The note also highlights investigative challenges posed by various storage methods: 'hot' wallets (web wallets, software programs) and 'cold' wallets (physical media or hardware wallets). The new legislation empowers investigators to seize digital currency found on physical media or to transfer it to a secure identification address.
Executive Consulting Hub Comment:
The Gap Between Law and Technology !
The Russian State Duma has passed the final reading of the law on the seizure of digital currency, yet the legislation reveals a fundamental misunderstanding of blockchain technology. The lawmakers appear to be operating under a "legacy" legal mindset, attempting to apply physical property rules to decentralized digital assets.
Key Points of Technical Incoherence:
The Illusion of Control through "Arrest": The law establishes a "prohibition on transactions," but in a decentralized network, no central authority can "freeze" a non-custodial wallet. Without the private keys, a court order is technically unenforceable on the blockchain level.
Misunderstanding "Cold" vs "Hot" Storage: The explanatory note highlights challenges with different wallet types but fails to acknowledge that the currency itself never "resides" on the device. It exists only on the ledger; the devices merely store keys. Seizing a "cold" wallet without the seed phrase is as effective as seizing a locked safe without the combination.

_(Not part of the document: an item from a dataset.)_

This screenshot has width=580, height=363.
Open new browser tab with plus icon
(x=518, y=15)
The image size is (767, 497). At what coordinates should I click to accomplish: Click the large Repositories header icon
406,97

The "Address-Identifier" Fallacy: The law suggests transferring assets to a "designated identification address". This assumes the state has developed a secure, multi-signature custodial infrastructure capable of managing various protocols, which currently does not exist in a regulated form.
Conflict with "Zero Trust" Principles: By focusing on third-party access codes and backup recovery, the Duma ignores the "Zero Trust" and "Autonomy" pillars that define modern digital security. If a user follows best practices (Physical Protection and Autonomy), the state's attempt at "seizure" becomes technically impossible without the user's voluntary cooperation.
Conclusion: This legislation is a clear example of "legal signaling" rather than a functional regulatory tool. By failing to grasp the basic principles of cryptography—specifically that access equals ownership—the Duma has created a law that is legally loud but technically mute. The state perceives crypto as a threat to its monetary hegemony, hence the strategic use of deterrents to suppress mass adoption.